# Apply what you read
a - In the Knisley v. Canada summary, at what disability percentage was the respondent's leg amputation first assessed?
b - Say whether each statement agrees with the Knisley v. Canada summary, and quote the deciding words: (i) The respondent joined the Canadian Armed Forces in 2009. (ii) VAC withdrew the respondent's hearing loss application without his knowledge. (iii) VAC's service standard calls for 80 per cent of departmental reviews to be decided within 16 weeks.
c - Carry on writing the Knisley v. Canada summary after its final sentence.

── Excerpt provided

In Knisley v. Canada (Attorney General), 2025 ONCA 185, the Attorney General of Canada appealed from a certification of a class action proceeding “subject to the class definition being amended to the satisfaction of the parties and the court.”
The respondent was a veteran of the Canadian Armed Forces. He joined in 2007 and was deployed to Afghanistan. In 2009, he was injured by an improvised explosive device, resulting in “amputation of his entire right leg at the hip, a traumatic brain injury, hearing loss, a scrotal injury, renal failure and ulnar nerve damage.”
He alleged that Canada incentivizes people to join the military by offering them entitlement to various benefits and programs, which include statutory disability benefits and disability awards under the Veterans Well-being Act, which is administered by Veterans Affairs Canada (VAC).
The respondent claimed that from 2009 to 2015, “VAC’s administration of his applications was marked by errors and delays that caused him significant psychological harm and aggravated his physical injuries.”
His leg amputation was wrongly assessed as being high-above knee, resulting in a 68 per cent disability, instead of closer to 100 per cent. Due to this assessment, he was “awarded a disability benefit for an injury substantially less serious than the one he sustained” and many months later was assessed at 89 per cent.
He also said that VAC wrongfully withdrew his hearing loss application without his knowledge, despite a completely ruptured eardrum and extensive medical documentation proving such. It also withdrew applications for compensation for renal failure and injury to his right arm without explanation.
VAC’s Service Standard for Disability Benefits is that 80 per cent of decisions are to be made within 16 weeks for first applications and reassessments, and 12 weeks for departmental reviews. The motion judge said that “VAC has not, at any time, attained this 80 per cent target.” By 2022, that percentage only rose to 46.
The respondent claimed that because of VAC’s failures to adhere to these standards and make timely payments, veterans have suffered damages, as many cannot move forward with their livelihoods, recovery or employment and do not know when their applications will be adjudicated.

────
── Dataset

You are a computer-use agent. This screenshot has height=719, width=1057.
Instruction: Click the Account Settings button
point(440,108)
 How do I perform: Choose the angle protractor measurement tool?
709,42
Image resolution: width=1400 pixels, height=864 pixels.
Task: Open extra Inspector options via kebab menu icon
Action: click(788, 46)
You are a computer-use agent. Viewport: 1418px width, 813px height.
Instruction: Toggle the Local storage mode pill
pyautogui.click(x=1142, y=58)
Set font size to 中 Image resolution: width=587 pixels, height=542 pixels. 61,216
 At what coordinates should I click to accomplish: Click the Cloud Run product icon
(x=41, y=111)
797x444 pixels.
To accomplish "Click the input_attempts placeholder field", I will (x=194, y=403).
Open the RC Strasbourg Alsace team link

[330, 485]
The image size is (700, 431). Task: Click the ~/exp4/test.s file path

────

# Task-by-task outputs
a - 68 per cent

b -
(i) No: "He joined in 2007"
(ii) Yes: "VAC wrongfully withdrew his hearing loss application without his knowledge"
(iii) No: "12 weeks for departmental reviews"

c -
The motion judge found that only the claim of negligence constituted a valid cause of action and rejected claims of breaches of Charter rights, fiduciary duty, contract and negligent misrepresentation. As well, the court found that the class as defined did not satisfy the identifiable class requirement and should be amended.
Canada appealed from the determination that the claim in negligence was valid and the finding that there were common issues and a class action was the preferable procedure. The appellate court found that conditional certification should not be granted unless the class as defined was directly impacted by common issues.
The motion judge had rejected the class definition as it limited the claims to those who were presently in case management, omitting “veterans that may be within the breadth of the cause of action but are excluded due to the definition.”
The evidence showed that veterans move in and out of case management at different times. Some veterans in case management are not receiving disability benefits, while some who are not in case management do receive benefits.
The appellate court found that in a circumstance where the class definition is not acceptable, the motion judge should either amend it to make it acceptable or dismiss the motion.
As well, the Class Proceedings Act does not contemplate “conditional” certification, the appeal court found. Issues arise from such a certification, including the parties not agreeing on a definition or finding one the court does not accept. Potential problems may also include what to do with a conditional certification if there is no workable class definition, and whether the certification simply lapses or needs to be decertified. The appeal route is also unclear, the appellate court found.
“The determination of an identifiable class is a crucial aspect of the certification process,” wrote Justice Ian Nordheimer in the decision. “It establishes whose rights are going to be determined in the proceeding and, consequently, it determines who has the right to opt out of that determination.”
“It is not acceptable to purport to certify a proceeding as a class action with that critical aspect undetermined. I would add, on that point, that almost a year has passed since the motion judge’s order and there is still no identifiable class.”
He agreed with the motion judge that sufficient proximity was established in the relationship between VAC and veterans such that harm to veterans arising from misadministration of services for them was reasonably foreseeable. It would be known to VAC that veterans would be harmed if it failed in its obligation to properly administer the benefits system.
“If a government … chooses to establish a benefit system directed at a specific group of individuals, who may be enticed by that system to agree to join a government mandated operation … then policy considerations would appear to favour the conclusion that the government will administer that system in the best interests of those to whom it applies, and be held accountable if it does not,” said Justice Nordheimer.
The order of the motion judge to conditionally certify the class action was set aside and the matter was remitted for reconsideration and determination of an identifiable class. Justices Lene Madsen and Renee Pomerance agreed. Canada was entitled to costs of $30,000.
Counsel for the appellant were Kathryn Hucal and Monisha Ambwani of Justice Canada.
Counsel for the respondent were Darryl Singer, Mathura Santhirasegaram and Shir Zisckind of Diamond & Diamond Lawyers and Ronald Davis and Shannon Reid of Fogler, Rubinoff LLP.
They were not immediately available for comment.